Werden nach oder bei der schenkungsweisen Übertragung eines Betriebs oder Mitunternehmeranteils von den Eltern auf die Kinder Rentenleistungen der Kinder an die Eltern vereinbart, so ist, wenn die übertragenen Vermögensteile nicht unbedeutend sind, in der Regel davon auszugehen, daß die Rentenleistungen im Hinblick auf die Vermögensübertragungen gewährt werden, so daß sie nicht als betriebliche Versorgungsleistungen und damit als Betriebsausgaben beurteilt werden können.

 

Normenkette

EStG § 4 Abs. 4

 

Tatbestand

Streitig ist bei der einheitlichen Gewinnfeststellung 1959 bis 1961, ob Rentenzahlungen an einen ausgeschiedenen Gesellschafter, den Vater der beiden verbliebenen alleinigen Gesellschafter der OHG, als betriebliche Versorgungsrente zu beurteilen sind und den Gewinn der OHG entsprechend mindern.
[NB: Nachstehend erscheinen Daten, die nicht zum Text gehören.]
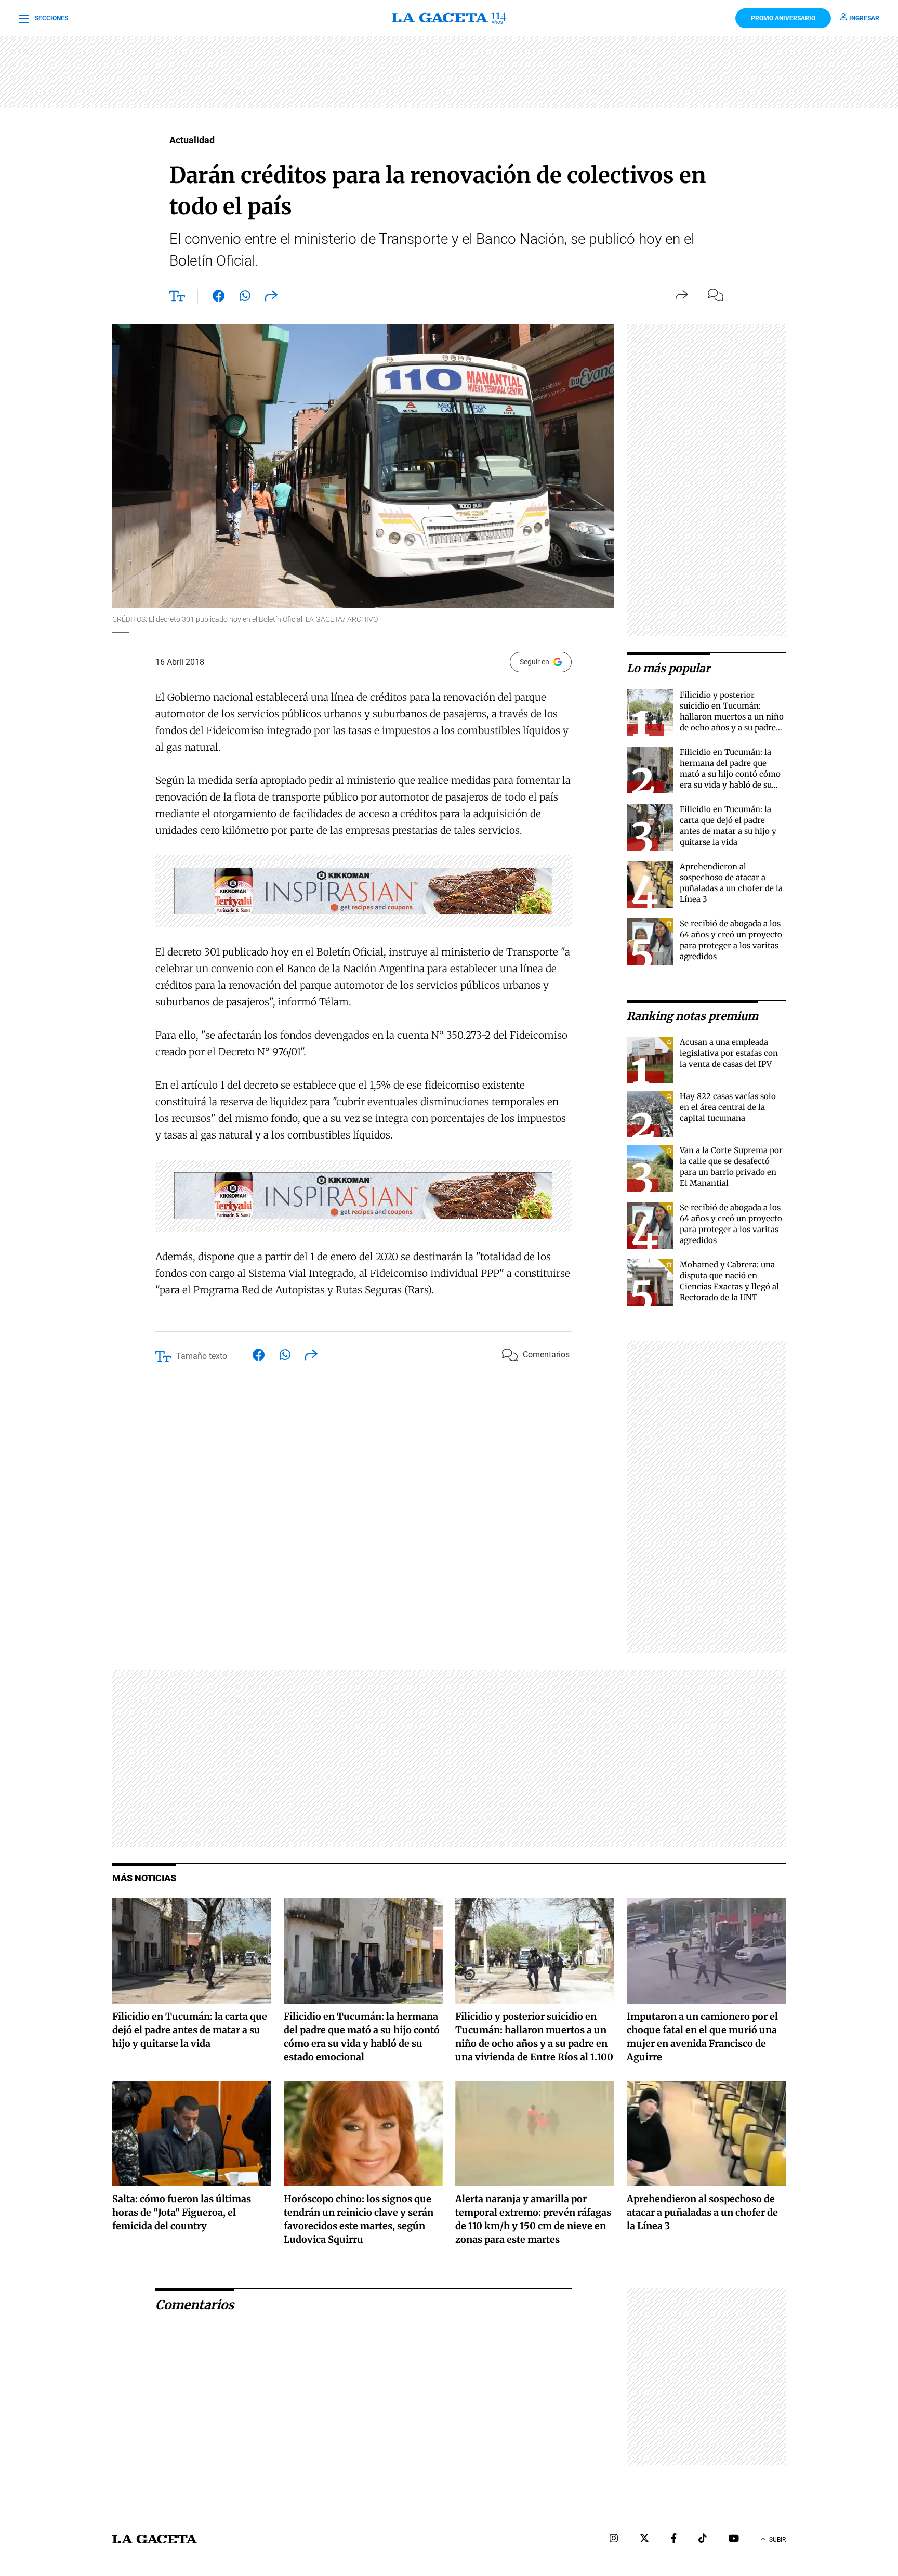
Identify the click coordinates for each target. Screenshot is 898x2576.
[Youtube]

Der ehemalige Seniorgesellschafter der Klägerin und Revisionsklägerin (OHG), M, war bis 1941 Alleininhaber eines Steinbruchs und eines Steinmetzbetriebs. Mit Vertrag vom 25. Juni 1941 errichtete M zusammen mit seinen beiden Söhnen F und A eine OHG, die das bisherige Einzelunternehmen fortführte. Um ihnen die Erfüllung ihrer Einlageverpflichtung zu ermöglichen, übertrug M auf seine beiden Söhne schenkungshalber je 1/4 seines Kapitalkontos. Demgemäß waren am Gewinn und Verlust und am Gesellschaftsvermögen der OHG M zur Hälfte und die beiden Söhne zu je einem Viertel betelligt. Am 4. September 1957 änderten die drei Gesellschafter der OHG den Gesellschaftsvertrag schenkungshalber dahin ab, daß ab 1. Januar 1958 jeder der Gesellschafter sowohl am Vermögen als auch am Gewinn und Verlust der OHG zu je einem Drittel beteiligt sein sollte. In einer Neufassung des Gesellschaftsvertrags, die vom 24. September 1958 datiert, vereinbarten die Gesellschafter schließlich wörtlich folgendes (§ 12 Abs. 5 des Gesellschaftsvertrags):

Der Gesellschafter M ist berechtigt, jederzeit ohne Einhaltung einer Kündigungsfrist zum Ende eines Geschäftsjahres aus der Gesellschaft auszuscheiden. Die Gesellschafter F und A übernehmen sodann gleichteilig dessen Kapitalanteil. Dagegen ist die Gesellschaft verpflichtet, dem ausscheidenden Gesellschafter vom Zeitpunkt des Ausscheidens an eine monatlich im voraus zu enrichtende Leibrente von 400 DM und im Falle seines Ablebens vor dem Tode seiner Ehefrau an diese eine Leibrente von 200 DM in gleicher Weise zu bezahlen; die Gesellschaft hat ferner für ihn und seine Ehefrau ohne Anrechnung auf die Leibrente die Zahlung der persönlichen Steuern und der Vermögensabgabe auf Lebenszeit zu übernehmen.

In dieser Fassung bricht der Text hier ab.